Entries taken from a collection
☆ ☆ ☆ ☆ ☆ ☆ ☆

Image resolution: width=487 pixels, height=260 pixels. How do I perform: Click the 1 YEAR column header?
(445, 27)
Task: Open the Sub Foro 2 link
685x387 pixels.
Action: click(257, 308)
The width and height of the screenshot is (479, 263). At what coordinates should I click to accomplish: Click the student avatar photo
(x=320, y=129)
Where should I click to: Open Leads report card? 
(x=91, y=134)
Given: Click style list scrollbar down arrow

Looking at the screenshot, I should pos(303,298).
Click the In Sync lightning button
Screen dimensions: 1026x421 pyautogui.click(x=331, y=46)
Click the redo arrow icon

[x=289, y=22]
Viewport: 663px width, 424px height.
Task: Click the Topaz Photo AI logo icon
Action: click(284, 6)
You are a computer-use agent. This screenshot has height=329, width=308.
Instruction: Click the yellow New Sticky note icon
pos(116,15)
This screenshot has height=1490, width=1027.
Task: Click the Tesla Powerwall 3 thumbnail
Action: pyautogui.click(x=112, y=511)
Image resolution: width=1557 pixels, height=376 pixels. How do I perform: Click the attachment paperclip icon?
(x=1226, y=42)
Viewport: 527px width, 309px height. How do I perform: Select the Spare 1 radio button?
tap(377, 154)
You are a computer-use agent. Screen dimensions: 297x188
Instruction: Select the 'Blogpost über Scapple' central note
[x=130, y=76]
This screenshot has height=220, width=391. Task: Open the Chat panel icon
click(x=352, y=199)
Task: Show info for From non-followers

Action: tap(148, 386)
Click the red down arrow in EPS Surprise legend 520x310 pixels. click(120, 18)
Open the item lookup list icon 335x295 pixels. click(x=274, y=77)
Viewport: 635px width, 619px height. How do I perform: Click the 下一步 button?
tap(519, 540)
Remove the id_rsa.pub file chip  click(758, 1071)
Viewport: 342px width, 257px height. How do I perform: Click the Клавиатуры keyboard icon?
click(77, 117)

☆ ☆ ☆ ☆ ☆ ☆ ☆

Exercise prompt: Return only what runs from the line containing "Click the red down" to the last line of the records above, both ends included, exactly as written.

Result of this task:
Click the red down arrow in EPS Surprise legend 520x310 pixels. click(120, 18)
Open the item lookup list icon 335x295 pixels. click(x=274, y=77)
Viewport: 635px width, 619px height. How do I perform: Click the 下一步 button?
tap(519, 540)
Remove the id_rsa.pub file chip  click(758, 1071)
Viewport: 342px width, 257px height. How do I perform: Click the Клавиатуры keyboard icon?
click(77, 117)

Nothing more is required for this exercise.